Derek Mitchell weighs well over 500 pounds. But he participated in — and finished — the race because he says he is on a path to a better life.
“I just knew that things had to change if i was going to have any kind of you know hope for a future,” Mitchell said.
Five years ago, 34-year-old Derek Mitchell was diagnosed with a benign tumor on his pituitary gland, which contributed to his 625-pound size. A new year’s resolution to stop drinking soda has spiraled into a quest to change his life.
Starting with just walking around his neighborhood, Mitchell, who now weighs 570 pounds, logs his exercise on social media and got quite a response from his friends.
“If I can walk a 5K anybody can, and I’m living proof of that now,” Mitchell said.
Jim Moody was at the finish line, as part of team red, white and blue, which connects veterans to the community through social and physical activities.
“So here comes along Derek, and he was at that finish line, but he just needed a little more help, you could tell he was almost there,” Moody said.
“That’s why I was so excited to see Jim come along, the guy in the red shirt, because he was like, alright, finish strong,” Mitchell said.
“I figured why not, and I ran out there and as soon as I got to him, I said, ‘let’s go,’ and his face lit up, I said, ‘let’s get this, come on, let’s go’.”
“So I booked it, laugh, as fast as I could,” Mitchell said.
Mitchell listens to music while he exercises, to distract him from the pain.
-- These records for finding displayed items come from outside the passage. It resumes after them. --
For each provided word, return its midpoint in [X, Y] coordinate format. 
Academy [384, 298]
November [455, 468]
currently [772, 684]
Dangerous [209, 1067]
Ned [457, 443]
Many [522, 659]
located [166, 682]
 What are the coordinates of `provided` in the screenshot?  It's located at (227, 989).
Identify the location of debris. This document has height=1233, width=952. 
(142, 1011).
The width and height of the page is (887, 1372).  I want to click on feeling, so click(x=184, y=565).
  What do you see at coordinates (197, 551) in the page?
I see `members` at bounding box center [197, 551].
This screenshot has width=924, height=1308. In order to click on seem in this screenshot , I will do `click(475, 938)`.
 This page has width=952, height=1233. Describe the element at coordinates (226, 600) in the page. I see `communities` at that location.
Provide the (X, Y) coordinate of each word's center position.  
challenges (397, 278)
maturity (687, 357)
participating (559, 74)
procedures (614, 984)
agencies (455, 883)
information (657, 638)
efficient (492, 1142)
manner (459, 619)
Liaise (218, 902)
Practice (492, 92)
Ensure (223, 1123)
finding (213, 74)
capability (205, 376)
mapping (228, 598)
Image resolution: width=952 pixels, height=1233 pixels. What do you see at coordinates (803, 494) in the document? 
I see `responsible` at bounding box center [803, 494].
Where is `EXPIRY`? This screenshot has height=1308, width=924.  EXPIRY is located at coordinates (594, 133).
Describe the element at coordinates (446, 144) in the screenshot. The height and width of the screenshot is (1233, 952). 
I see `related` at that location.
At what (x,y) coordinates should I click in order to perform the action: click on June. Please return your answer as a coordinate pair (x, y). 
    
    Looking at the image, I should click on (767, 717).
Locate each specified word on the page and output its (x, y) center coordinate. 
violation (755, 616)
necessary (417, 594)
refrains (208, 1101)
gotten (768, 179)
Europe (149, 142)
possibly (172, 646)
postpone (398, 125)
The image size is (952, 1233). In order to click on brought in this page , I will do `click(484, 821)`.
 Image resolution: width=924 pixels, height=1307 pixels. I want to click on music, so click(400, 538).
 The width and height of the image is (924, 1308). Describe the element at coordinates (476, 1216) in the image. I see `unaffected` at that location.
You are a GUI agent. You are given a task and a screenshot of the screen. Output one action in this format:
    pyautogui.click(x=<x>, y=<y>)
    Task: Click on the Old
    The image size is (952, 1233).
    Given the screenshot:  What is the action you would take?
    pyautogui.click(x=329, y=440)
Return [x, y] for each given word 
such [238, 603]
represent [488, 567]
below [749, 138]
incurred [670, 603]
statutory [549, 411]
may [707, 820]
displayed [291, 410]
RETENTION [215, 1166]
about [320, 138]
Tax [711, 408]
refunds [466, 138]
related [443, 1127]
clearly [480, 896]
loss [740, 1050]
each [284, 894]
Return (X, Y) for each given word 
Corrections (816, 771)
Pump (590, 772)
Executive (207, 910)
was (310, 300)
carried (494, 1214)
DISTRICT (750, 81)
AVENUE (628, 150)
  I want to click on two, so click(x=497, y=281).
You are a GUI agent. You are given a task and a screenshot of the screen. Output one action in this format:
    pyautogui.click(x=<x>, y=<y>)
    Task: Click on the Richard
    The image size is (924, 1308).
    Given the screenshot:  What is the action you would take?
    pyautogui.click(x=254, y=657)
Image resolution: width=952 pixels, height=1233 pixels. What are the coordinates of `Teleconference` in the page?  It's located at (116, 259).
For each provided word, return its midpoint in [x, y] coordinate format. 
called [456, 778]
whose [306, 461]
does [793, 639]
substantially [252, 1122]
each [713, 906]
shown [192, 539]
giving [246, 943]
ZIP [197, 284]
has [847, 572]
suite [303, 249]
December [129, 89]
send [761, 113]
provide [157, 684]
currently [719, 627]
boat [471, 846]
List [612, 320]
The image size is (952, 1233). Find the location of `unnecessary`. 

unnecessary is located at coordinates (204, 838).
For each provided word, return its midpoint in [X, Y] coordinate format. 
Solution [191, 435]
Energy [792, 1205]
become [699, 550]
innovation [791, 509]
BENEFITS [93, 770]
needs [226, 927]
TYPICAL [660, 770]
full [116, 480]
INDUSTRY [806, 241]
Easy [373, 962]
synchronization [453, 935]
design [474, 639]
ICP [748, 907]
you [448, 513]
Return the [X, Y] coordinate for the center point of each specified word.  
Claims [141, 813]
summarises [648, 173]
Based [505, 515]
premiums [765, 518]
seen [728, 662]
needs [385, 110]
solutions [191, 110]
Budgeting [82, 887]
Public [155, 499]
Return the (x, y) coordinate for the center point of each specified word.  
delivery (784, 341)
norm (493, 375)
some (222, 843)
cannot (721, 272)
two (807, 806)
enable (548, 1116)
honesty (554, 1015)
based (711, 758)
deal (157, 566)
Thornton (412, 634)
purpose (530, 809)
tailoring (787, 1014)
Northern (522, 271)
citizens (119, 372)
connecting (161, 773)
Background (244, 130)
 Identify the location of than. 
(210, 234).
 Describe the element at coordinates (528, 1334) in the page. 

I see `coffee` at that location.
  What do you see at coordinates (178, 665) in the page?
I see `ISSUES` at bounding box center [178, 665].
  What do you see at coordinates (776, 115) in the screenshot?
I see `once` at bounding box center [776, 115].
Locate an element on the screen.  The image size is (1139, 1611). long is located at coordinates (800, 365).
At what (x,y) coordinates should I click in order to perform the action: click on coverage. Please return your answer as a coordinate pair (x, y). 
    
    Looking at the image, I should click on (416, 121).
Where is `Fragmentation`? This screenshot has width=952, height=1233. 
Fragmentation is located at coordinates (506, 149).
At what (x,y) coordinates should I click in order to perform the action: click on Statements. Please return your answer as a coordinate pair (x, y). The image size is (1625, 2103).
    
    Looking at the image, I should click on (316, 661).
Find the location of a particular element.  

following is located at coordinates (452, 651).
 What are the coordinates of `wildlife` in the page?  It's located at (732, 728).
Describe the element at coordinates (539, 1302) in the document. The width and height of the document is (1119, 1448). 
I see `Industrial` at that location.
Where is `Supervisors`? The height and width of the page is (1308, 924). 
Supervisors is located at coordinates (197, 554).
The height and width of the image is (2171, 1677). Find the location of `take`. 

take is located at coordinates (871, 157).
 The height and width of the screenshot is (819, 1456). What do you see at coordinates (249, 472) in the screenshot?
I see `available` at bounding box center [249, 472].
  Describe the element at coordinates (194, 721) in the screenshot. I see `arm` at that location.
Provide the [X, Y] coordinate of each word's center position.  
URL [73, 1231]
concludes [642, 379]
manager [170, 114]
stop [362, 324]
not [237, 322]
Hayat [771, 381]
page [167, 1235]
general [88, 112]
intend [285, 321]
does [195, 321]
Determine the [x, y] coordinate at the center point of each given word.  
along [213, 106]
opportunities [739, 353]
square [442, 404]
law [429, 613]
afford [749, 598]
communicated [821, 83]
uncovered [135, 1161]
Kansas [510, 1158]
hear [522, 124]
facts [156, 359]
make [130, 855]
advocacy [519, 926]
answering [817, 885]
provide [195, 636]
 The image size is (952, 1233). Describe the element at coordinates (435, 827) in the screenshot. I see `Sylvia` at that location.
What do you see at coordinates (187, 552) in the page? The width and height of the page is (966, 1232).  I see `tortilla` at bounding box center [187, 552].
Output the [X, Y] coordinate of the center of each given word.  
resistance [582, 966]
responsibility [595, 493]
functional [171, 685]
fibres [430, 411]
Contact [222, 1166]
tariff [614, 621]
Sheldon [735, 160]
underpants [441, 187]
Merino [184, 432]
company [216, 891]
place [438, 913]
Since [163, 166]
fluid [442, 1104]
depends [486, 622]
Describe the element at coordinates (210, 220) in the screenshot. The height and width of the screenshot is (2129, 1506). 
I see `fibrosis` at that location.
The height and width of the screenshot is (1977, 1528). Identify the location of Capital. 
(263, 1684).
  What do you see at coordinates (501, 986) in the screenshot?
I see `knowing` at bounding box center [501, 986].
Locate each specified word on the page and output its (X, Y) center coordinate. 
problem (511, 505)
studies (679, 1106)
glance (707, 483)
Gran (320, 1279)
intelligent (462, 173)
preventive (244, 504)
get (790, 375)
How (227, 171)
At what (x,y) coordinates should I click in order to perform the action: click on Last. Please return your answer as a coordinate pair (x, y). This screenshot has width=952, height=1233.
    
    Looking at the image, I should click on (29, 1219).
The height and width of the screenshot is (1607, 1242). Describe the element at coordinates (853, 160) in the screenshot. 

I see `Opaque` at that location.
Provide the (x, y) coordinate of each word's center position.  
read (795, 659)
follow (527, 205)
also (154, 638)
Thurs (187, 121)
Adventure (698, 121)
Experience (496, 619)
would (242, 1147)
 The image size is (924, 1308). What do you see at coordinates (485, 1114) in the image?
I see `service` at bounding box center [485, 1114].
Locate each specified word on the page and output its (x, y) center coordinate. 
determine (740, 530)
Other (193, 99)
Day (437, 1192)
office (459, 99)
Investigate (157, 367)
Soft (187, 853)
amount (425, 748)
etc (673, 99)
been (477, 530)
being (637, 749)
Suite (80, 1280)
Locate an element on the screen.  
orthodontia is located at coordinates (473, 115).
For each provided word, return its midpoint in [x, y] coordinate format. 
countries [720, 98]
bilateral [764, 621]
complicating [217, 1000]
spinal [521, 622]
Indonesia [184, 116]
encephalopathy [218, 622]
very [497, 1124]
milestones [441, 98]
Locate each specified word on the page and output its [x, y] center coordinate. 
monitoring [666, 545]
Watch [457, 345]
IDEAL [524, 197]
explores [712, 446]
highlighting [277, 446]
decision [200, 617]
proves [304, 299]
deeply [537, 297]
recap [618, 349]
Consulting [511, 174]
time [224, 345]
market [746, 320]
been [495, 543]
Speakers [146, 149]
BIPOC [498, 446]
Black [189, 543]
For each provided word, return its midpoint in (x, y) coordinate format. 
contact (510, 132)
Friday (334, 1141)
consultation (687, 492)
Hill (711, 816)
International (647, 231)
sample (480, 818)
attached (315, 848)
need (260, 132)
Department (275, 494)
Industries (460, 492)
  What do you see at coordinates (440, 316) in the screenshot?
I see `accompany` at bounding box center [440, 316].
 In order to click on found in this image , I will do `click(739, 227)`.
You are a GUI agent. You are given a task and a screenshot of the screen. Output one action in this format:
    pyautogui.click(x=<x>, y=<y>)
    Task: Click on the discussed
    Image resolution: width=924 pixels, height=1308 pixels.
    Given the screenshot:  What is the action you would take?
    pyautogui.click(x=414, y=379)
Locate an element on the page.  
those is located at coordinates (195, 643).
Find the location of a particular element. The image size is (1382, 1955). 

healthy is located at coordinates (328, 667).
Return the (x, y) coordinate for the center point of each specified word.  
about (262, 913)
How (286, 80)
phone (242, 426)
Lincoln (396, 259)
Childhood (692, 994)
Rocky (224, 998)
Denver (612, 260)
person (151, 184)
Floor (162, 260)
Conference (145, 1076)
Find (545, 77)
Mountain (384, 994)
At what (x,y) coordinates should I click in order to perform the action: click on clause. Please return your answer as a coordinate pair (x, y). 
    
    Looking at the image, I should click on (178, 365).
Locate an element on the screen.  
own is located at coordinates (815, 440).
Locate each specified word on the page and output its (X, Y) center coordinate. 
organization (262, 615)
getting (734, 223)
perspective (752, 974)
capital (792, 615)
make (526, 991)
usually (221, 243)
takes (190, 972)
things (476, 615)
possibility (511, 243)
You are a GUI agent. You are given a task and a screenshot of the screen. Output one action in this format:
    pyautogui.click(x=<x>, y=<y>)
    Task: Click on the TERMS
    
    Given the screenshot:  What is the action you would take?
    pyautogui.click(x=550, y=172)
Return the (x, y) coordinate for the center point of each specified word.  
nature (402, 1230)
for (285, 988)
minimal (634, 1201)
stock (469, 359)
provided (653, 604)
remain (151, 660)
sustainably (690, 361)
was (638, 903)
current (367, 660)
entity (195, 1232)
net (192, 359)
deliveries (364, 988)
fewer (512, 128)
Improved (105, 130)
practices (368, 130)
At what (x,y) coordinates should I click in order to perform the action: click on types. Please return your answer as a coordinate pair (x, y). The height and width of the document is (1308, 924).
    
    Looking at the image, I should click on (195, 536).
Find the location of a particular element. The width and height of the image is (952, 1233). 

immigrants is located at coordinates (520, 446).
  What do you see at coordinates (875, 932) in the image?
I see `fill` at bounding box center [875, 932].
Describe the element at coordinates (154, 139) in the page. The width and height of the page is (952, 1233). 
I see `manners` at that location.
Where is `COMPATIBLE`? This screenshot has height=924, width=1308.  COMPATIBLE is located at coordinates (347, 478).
With Moody cheering him on, he received some additional inspiration.
“I think it’s called ‘Gonna Fly Now’ from the movie ‘Rocky,’ where he is running up the stairs, you know, that started playing while I was approaching the finish line, and wanted to cross the finish line with my hands in the air, because that’s how it felt! It was pretty awesome,” Mitchell said.
Mitchell says his first 5K took him an hour-and-a-half to finish. He hopes to run nine more this year– and knock five minutes off his time in each race.